Und warum es heute noch oft so konservativ in jungen Familien läuft? „Gate keeping“ ist der Fachbegriff, der bedeutet, dass Mütter die Väter einfach nicht an die Kinder heranlassen, ihnen keine wirkliche Verantwortung für die Kinder überlassen. Dem Vater wird überlassen, mehr Geld zu bringen, die Mutter übernimmt Kinder und den gesamten „mental load“. Es ist schwer zu verstehen, wieso sich diese weit verbreitete Haltung unter jungen Leuten hält. Nach Iris Meinung muss es auch heute noch ein ausdrückliches Ziel sein, am Bewusstsein der Frauen und Männer zu diesem Verhalten zu arbeiten. „Frauen müssen das anders wollen“. Männer auch.

Auch das bleibt eine Zukunftsaufgabe für die SPDFrauen. Iris schlägt als Beispiel einen Filmabend mit einem aktuellen Film (Beispiel „1001 Minuten“, 2024 ) und dessen Diskussion vor. Das wäre ein niederschwelliger Einstieg in ein „schweres“ Thema.

Was sind weitere drängende Frauenthemen?

Iris nennt „Frauen mit Behinderung“, die seit 2020 nach dem Eingliederungshilferecht besondere Aufmerksamkeit in Anspruch nehmen können. Sie sieht für die betroffenen Frauen eine gefährliche Schnittstelle zur Altersarmut.

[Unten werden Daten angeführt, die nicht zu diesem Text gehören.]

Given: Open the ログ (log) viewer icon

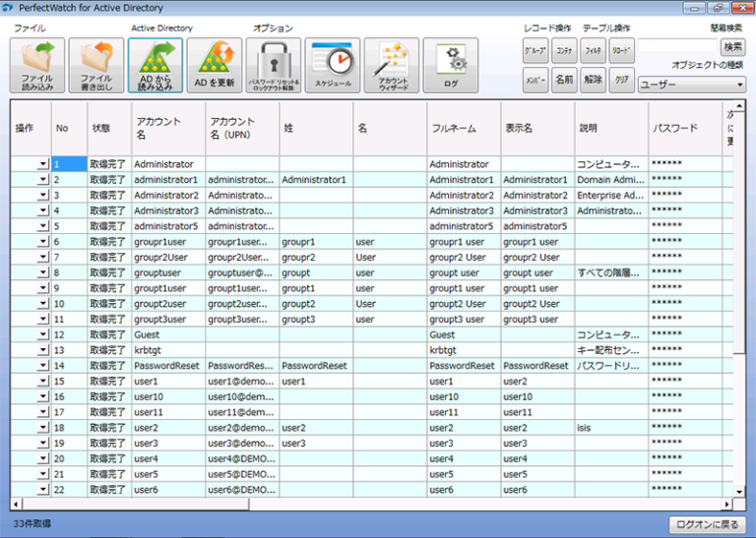Looking at the screenshot, I should click(x=451, y=65).
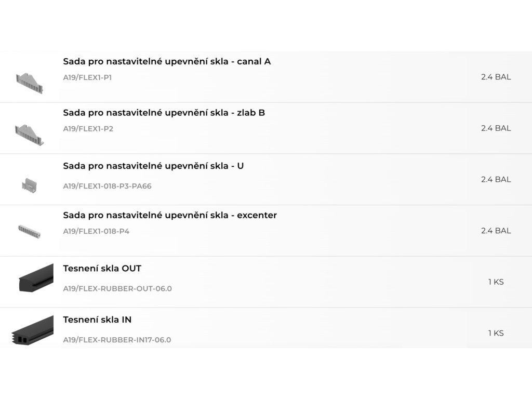Click the canal A glass fixing set thumbnail
The height and width of the screenshot is (399, 532).
click(x=30, y=83)
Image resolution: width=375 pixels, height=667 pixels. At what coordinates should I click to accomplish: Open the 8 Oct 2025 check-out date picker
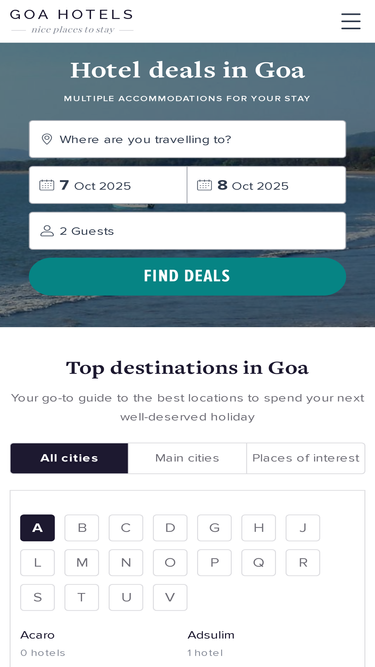point(267,185)
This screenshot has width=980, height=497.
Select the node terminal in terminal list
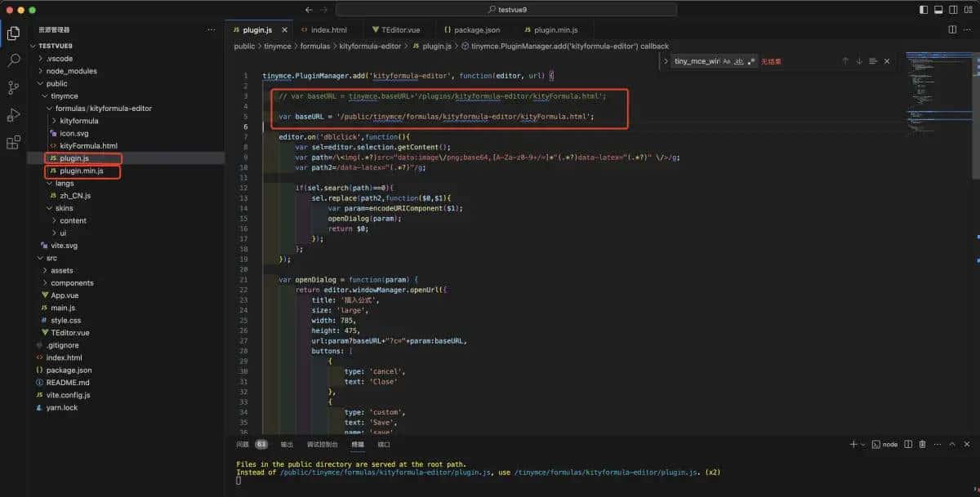click(887, 444)
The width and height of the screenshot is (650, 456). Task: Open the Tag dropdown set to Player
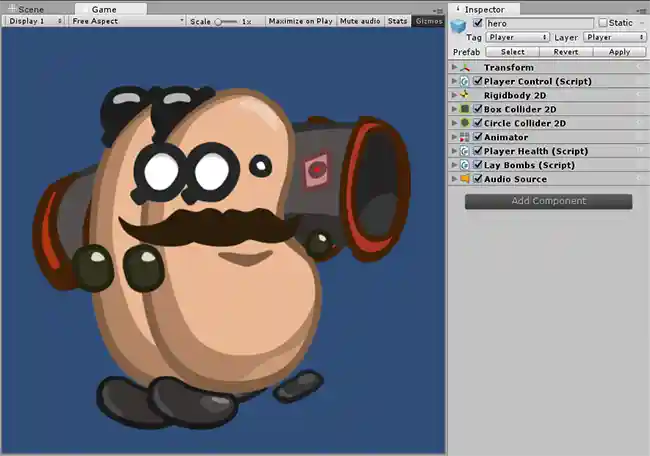click(517, 37)
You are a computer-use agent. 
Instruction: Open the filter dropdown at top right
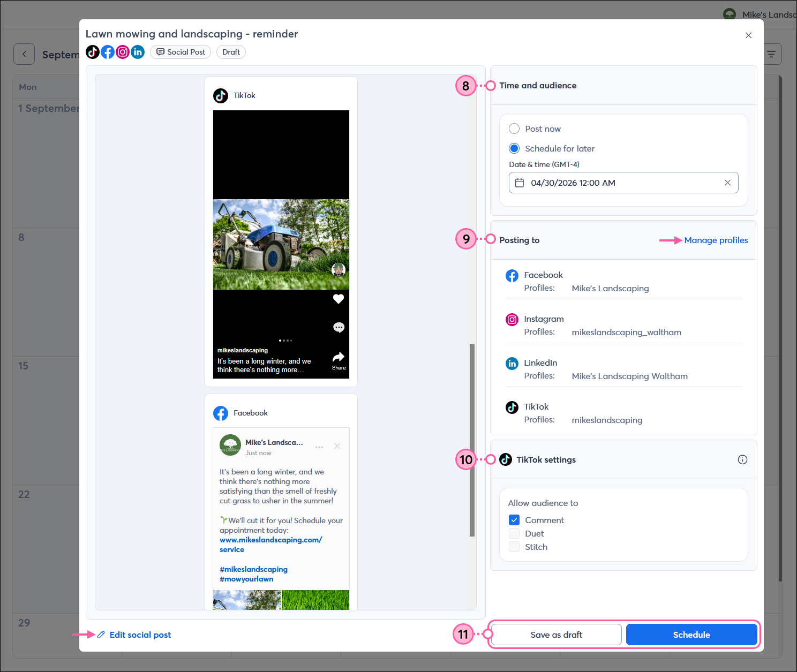pyautogui.click(x=771, y=54)
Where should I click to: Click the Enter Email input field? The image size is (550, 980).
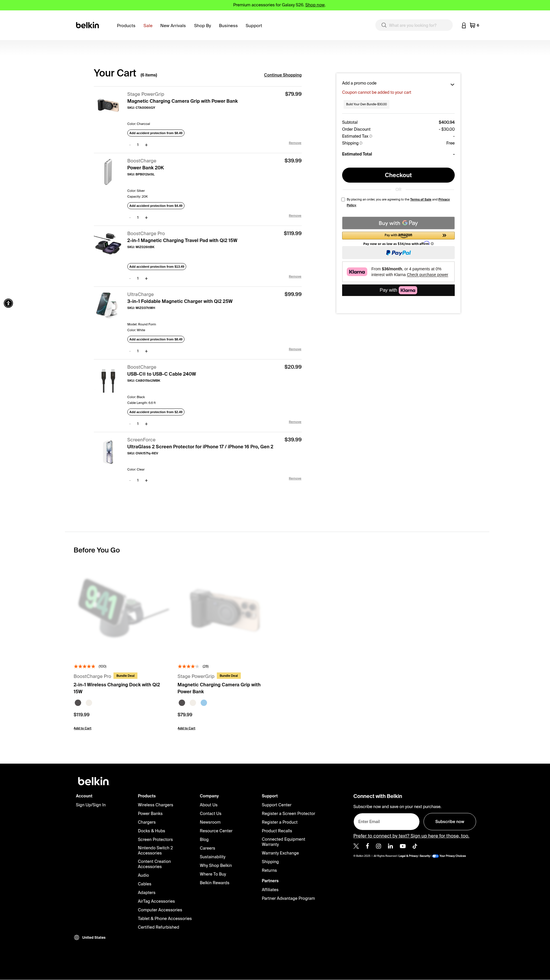tap(386, 822)
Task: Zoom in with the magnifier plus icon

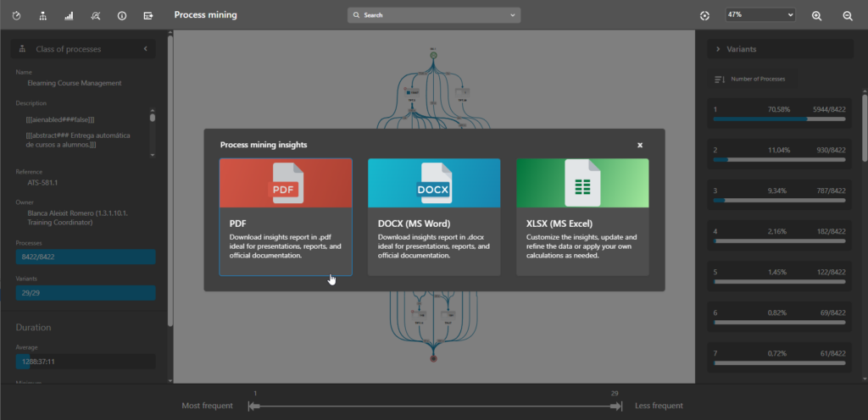Action: point(817,15)
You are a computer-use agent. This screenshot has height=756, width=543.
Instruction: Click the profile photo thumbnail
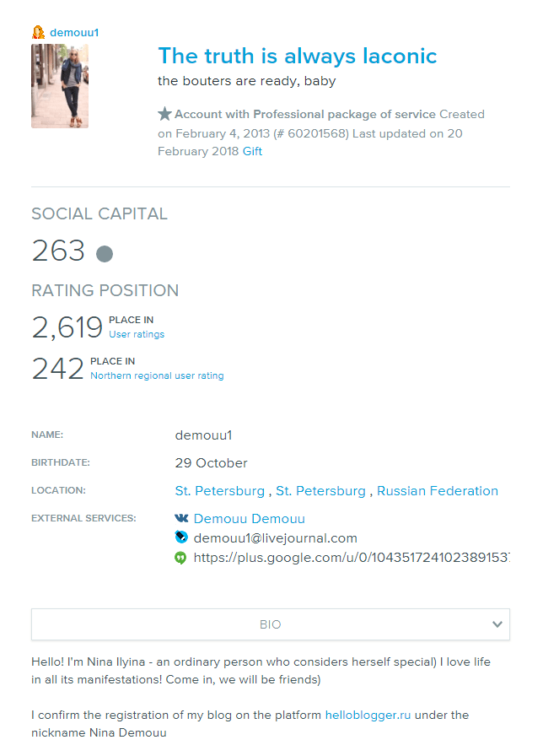60,86
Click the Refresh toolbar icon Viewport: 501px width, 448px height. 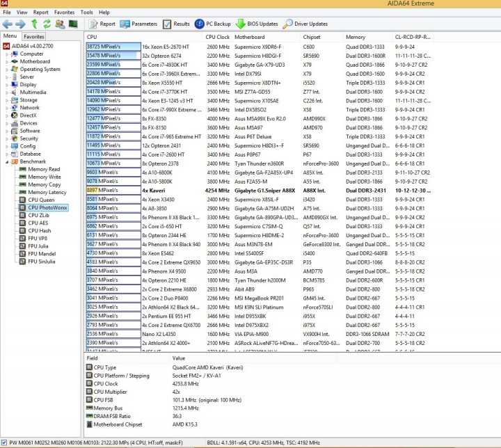47,24
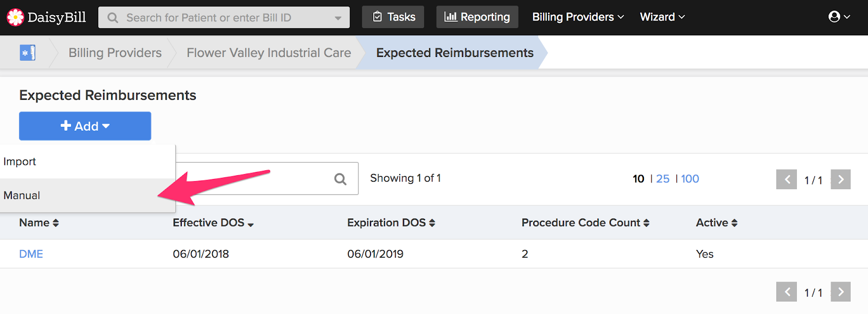This screenshot has width=868, height=314.
Task: Expand the Billing Providers nav dropdown
Action: [x=578, y=17]
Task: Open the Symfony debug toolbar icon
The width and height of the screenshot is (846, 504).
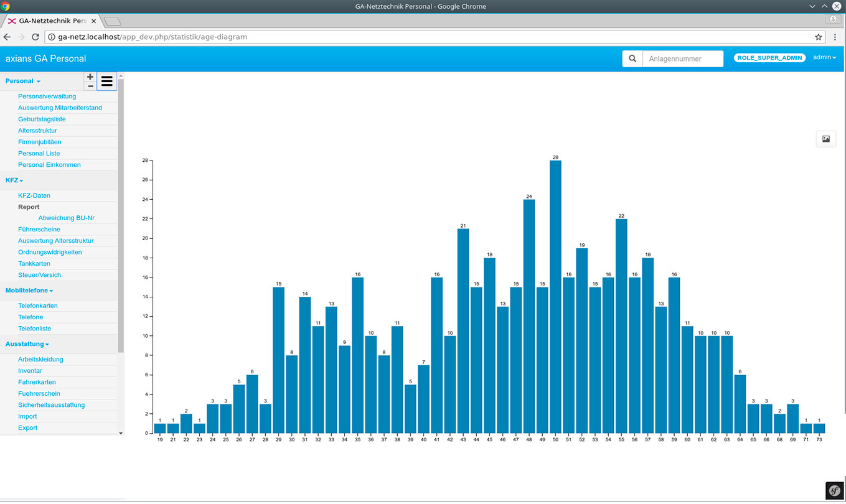Action: 834,490

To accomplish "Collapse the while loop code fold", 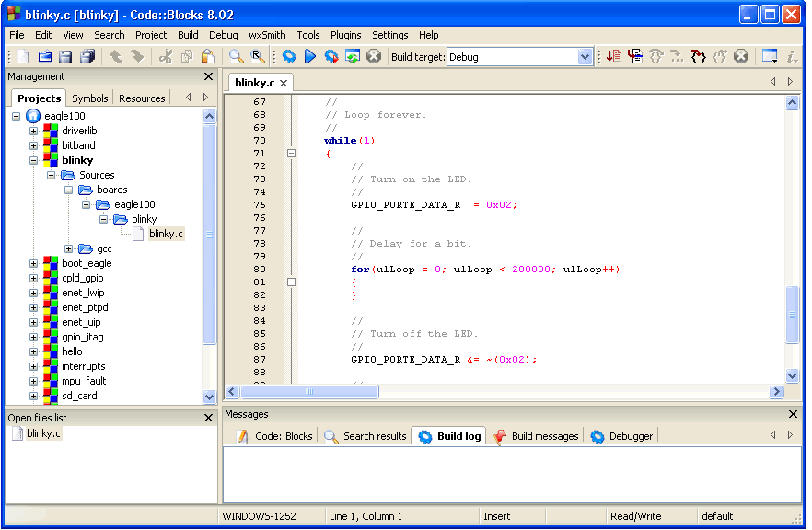I will coord(292,154).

Ein zweites Thema ist für sie „Frauen im Alter“. Frauen werden häufig von gesellschaftlichen Ereignissen informell ausgeschlossen. Frauen über 50 würden häufig gar nicht wahrgenommen, höchstens wenn eine frech und eloquent sei oder sich in einer besonderen gesellschaftlichen „Oase“ befinde, wo man sie achte.

Was bleibt für Iris im Rückblick auf ihre gesamte aktive Zeit in der ASF?

Sie findet, die Zeit war „toll“. Sie habe viele Menschen kennengelernt, vieles erlebt, was sie sonst nie erlebt hätte. Sie kam durch diese Tätigkeit in der SPD „aus ihrer eigenen Blase heraus“, kam en passant in wichtige Themen und Fragestellungen rein und erlebte sich selbst als immer wieder neu und interessiert. Wer nicht politisch aktiv ist, erfährt das ihrer Meinung nach so nicht. „Privatisieren ist furchtbar“, sagt sie.

Danach gefragt, was sie jungen Frauen für die Zukunft mitgeben möchte, sagt sie:

„Sich was zutrauen, kein Blatt vor den Mund nehmen, und dabei authentisch bleiben“.

Iris, vielen Dank für das Gespräch!  

Das Interview führte Monika Kirfel im März 2024.